What to do: Pictures are to be left out, and only the lines from the one containing "Delete layer using the trash icon" through the last line of the data are to be returned exactly.

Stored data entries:
[Start of section]

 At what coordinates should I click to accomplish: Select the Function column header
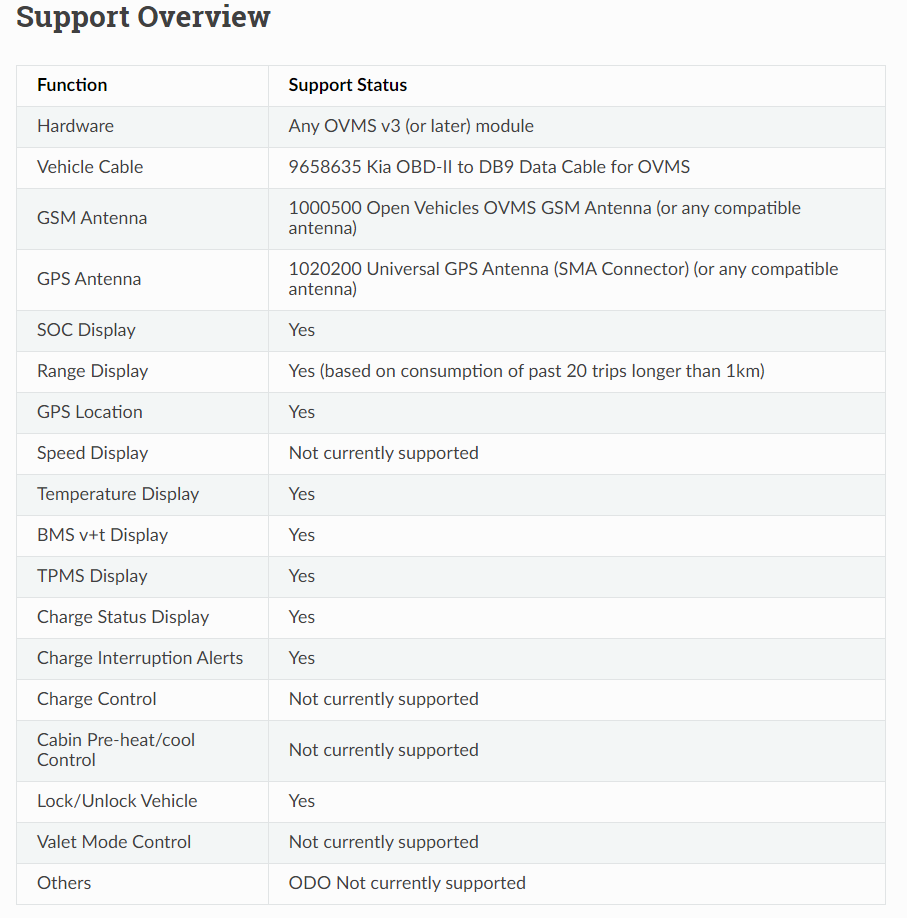[72, 85]
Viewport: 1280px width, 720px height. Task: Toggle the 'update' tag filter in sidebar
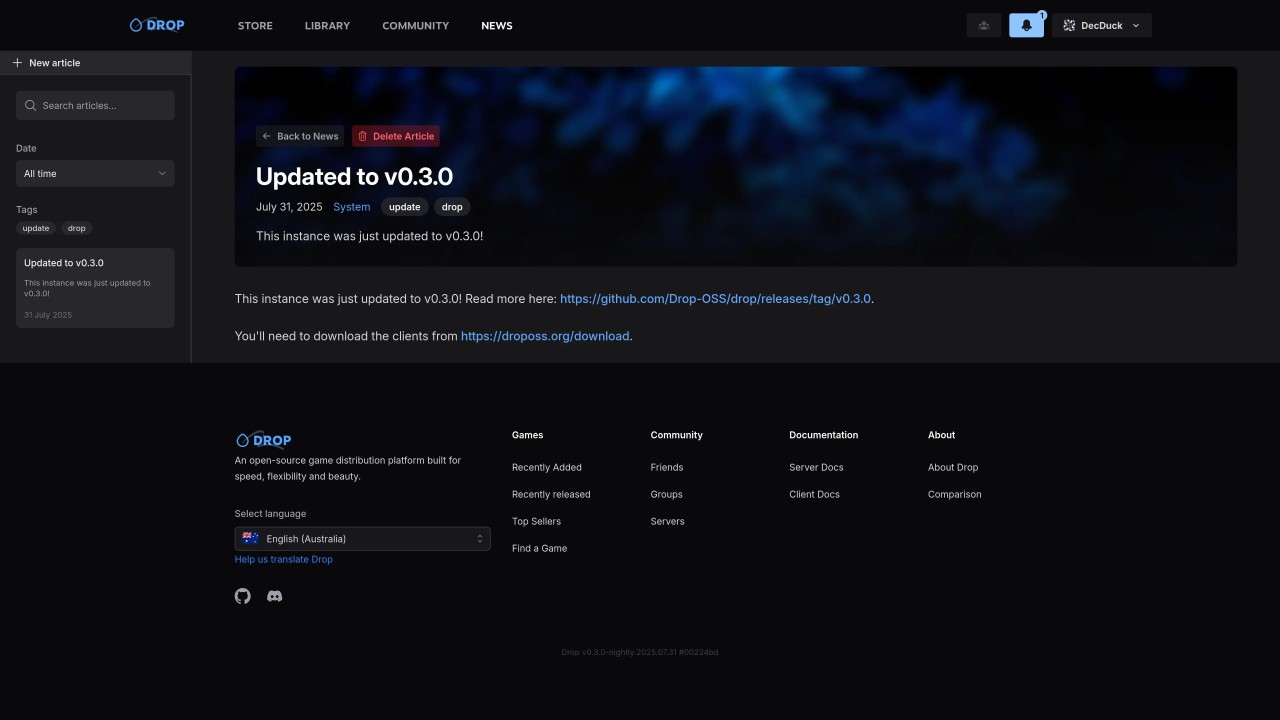click(36, 228)
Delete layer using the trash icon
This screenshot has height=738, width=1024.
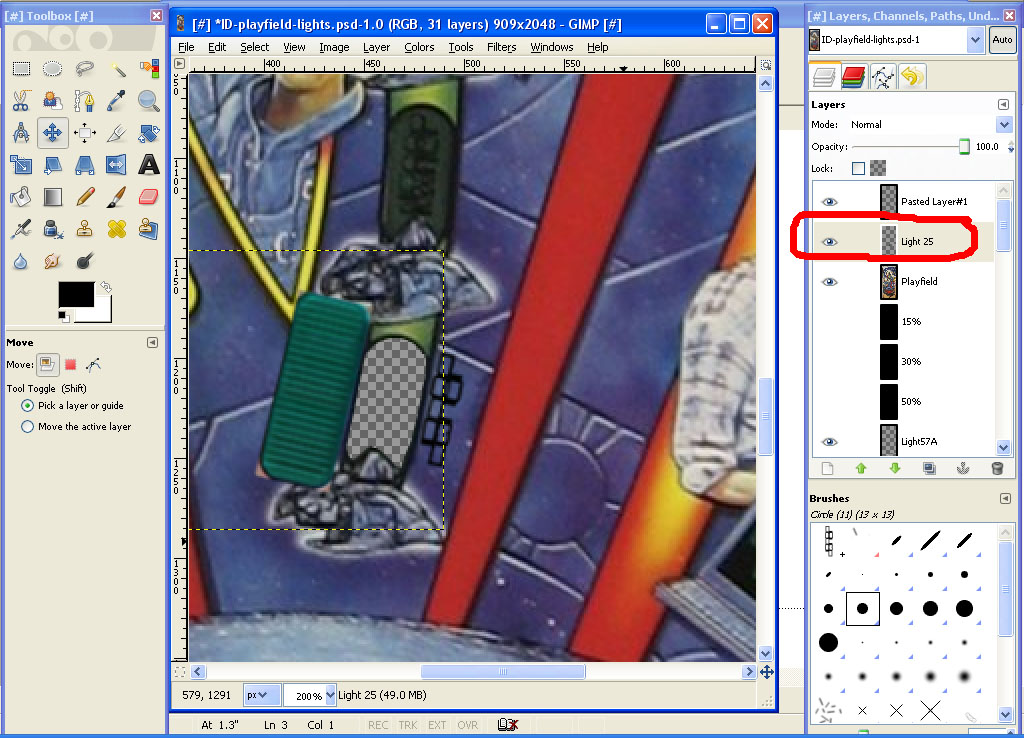[996, 468]
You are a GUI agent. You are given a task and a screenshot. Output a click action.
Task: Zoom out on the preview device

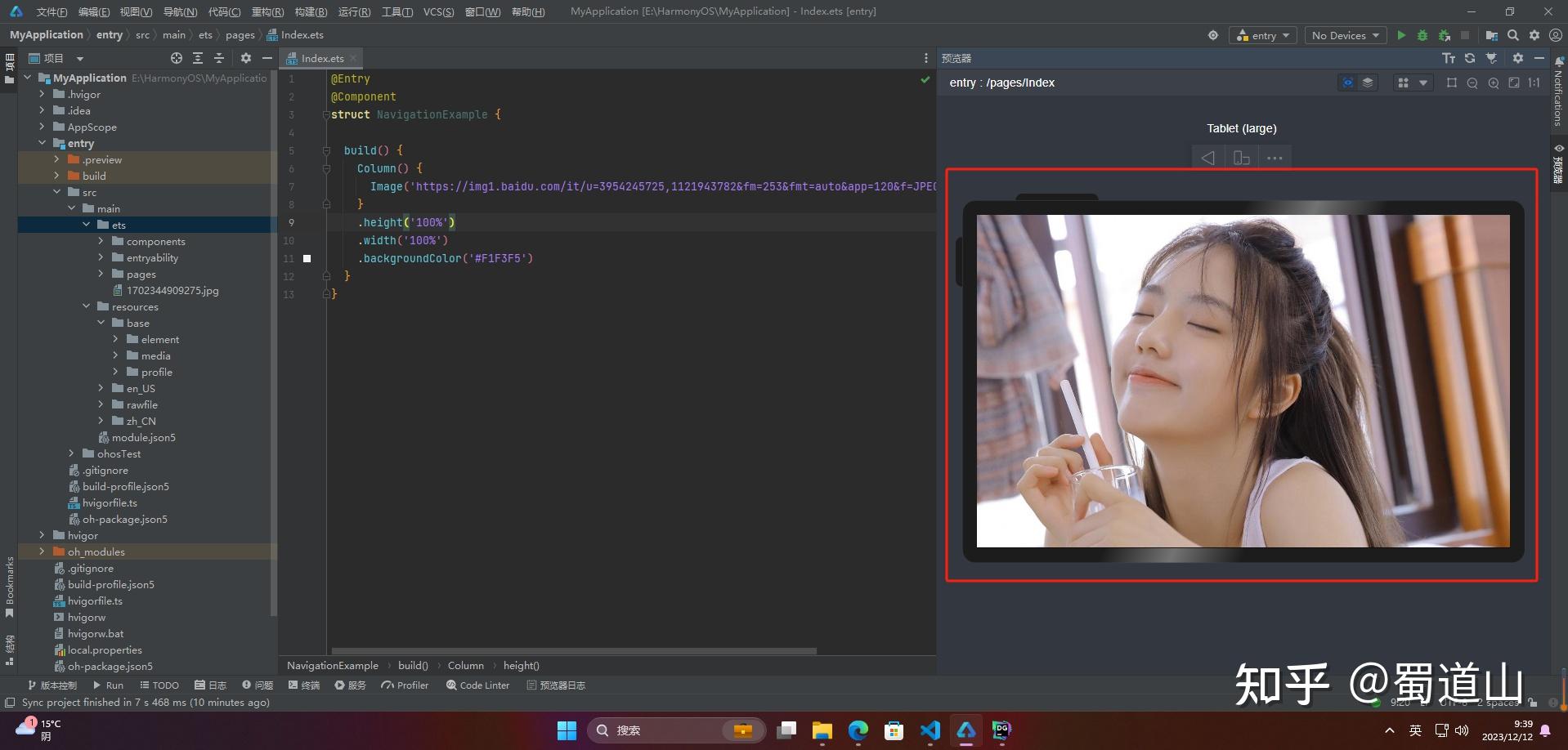1472,83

[End of section]

Answer section:
Delete layer using the trash icon
This screenshot has height=738, width=1024.
[996, 468]
You are a GUI agent. You are given a task and a screenshot. Output a click action.
Task: Zoom out on the preview device

1472,83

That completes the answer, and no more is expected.